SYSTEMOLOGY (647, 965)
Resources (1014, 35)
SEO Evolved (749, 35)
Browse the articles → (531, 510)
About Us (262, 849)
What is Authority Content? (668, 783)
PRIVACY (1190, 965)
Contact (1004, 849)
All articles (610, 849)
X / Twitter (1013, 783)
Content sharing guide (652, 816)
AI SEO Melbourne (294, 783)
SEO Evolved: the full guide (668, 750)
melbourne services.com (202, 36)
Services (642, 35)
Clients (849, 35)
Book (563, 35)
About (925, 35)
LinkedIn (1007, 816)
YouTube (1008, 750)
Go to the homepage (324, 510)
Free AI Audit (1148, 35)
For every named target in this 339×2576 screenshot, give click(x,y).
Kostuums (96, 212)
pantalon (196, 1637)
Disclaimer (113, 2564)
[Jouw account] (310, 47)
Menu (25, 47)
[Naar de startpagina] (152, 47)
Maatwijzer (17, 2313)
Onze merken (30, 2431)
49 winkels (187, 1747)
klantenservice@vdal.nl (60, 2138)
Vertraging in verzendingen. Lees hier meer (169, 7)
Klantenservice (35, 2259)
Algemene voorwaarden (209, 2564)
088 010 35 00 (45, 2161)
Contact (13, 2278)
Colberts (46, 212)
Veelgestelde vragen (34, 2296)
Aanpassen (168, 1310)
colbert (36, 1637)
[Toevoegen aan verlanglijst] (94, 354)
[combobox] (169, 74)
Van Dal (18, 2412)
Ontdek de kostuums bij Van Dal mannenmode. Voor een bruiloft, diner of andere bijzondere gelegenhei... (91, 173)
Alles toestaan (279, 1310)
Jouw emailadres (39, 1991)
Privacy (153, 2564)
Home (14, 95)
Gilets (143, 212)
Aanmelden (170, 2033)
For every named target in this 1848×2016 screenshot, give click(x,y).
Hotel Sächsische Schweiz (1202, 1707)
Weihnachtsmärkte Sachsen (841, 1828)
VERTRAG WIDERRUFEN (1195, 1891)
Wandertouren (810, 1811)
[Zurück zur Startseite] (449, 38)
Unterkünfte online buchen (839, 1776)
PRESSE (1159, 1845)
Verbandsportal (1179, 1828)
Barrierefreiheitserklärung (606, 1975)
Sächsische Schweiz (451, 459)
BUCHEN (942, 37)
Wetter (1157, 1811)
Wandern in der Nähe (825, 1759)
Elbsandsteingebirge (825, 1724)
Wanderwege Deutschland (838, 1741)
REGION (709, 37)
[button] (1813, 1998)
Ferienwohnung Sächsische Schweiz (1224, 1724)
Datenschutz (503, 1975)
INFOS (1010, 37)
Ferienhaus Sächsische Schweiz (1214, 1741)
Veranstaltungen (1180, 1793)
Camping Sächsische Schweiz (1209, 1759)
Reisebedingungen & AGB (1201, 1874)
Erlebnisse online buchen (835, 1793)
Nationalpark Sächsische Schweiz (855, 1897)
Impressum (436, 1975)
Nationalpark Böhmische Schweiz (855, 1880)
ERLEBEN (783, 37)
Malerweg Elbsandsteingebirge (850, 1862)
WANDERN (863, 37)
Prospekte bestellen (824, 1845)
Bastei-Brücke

--------------------------------------------------

● **Exercise**: Reproduce exactly the lines from the beginning of the entries above up to and including the line that contains "LinkedIn (1007, 816)".

● **Response to the task**:
SYSTEMOLOGY (647, 965)
Resources (1014, 35)
SEO Evolved (749, 35)
Browse the articles → (531, 510)
About Us (262, 849)
What is Authority Content? (668, 783)
PRIVACY (1190, 965)
Contact (1004, 849)
All articles (610, 849)
X / Twitter (1013, 783)
Content sharing guide (652, 816)
AI SEO Melbourne (294, 783)
SEO Evolved: the full guide (668, 750)
melbourne services.com (202, 36)
Services (642, 35)
Clients (849, 35)
Book (563, 35)
About (925, 35)
LinkedIn (1007, 816)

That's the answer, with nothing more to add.